Le lendemain, Ursule se trouva sans force. Elle ne put se lever, tant ce rêve l’avait accablée. Elle pria sa nourrice d’aller aussitôt chez l’abbé Chaperon et de le ramener. Le bonhomme vint après avoir dit sa messe ; mais il ne fut point surpris du récit d’Ursule : il tenait la spoliation pour vraie, et ne cherchait plus à s’expliquer la vie anormale de sa chère petite rêveuse. Il quitta promptement Ursule et courut chez Minoret.

— Mon Dieu, monsieur le curé, dit Zélie au prêtre, le caractère de mon mari s’est aigri, je ne sais ce qu’il a. Jusqu’à présent c’était un enfant ; mais depuis deux mois il n’est plus reconnaissable. Pour s’être emporté jusqu’à me frapper, moi qui suis si douce ! il faut que cet homme-là soit changé du tout au tout. Vous le trouverez dans les roches, il y passe sa vie ! A quoi faire ?
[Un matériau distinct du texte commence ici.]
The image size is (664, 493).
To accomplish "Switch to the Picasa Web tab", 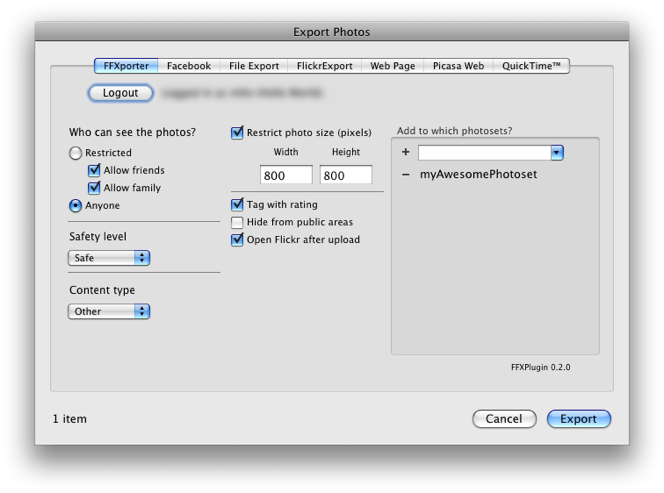I will tap(458, 66).
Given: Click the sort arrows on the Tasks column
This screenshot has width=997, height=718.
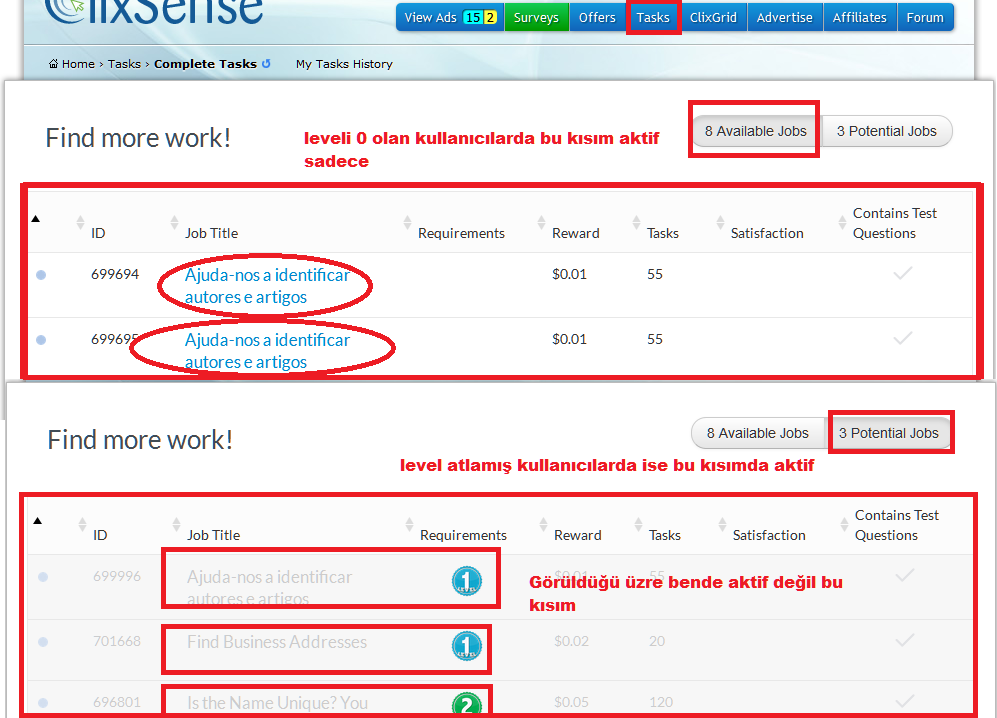Looking at the screenshot, I should point(636,224).
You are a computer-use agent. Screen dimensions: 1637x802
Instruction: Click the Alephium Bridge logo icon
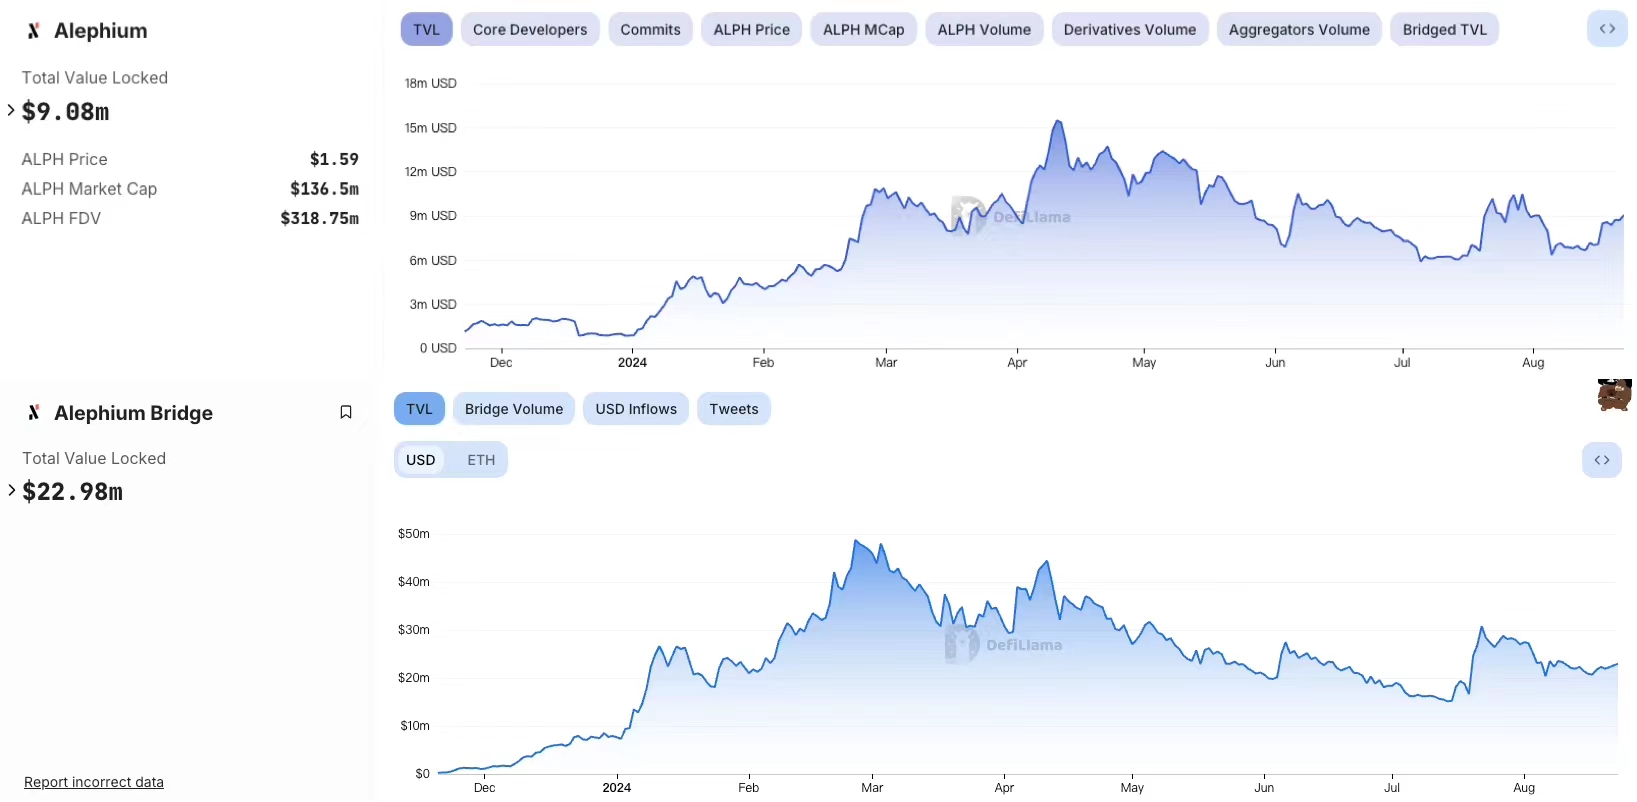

Malgré la chaleur, on était alors en septembre 1836, le prêtre passa le canal et prit par un sentier en apercevant Minoret assis au bas d’une des roches.

— Vous êtes bien tourmenté, monsieur Minoret, dit le prêtre en se montrant au coupable. Vous m’appartenez, car vous souffrez. Malheureusement, je viens sans doute augmenter vos appréhensions. Ursule a eu cette nuit un rêve terrible. Votre oncle a soulevé la pierre de sa tombe pour prophétiser des malheurs dans votre famille. Je ne viens certes pas vous faire peur, mais vous devez savoir si ce qu’il a dit…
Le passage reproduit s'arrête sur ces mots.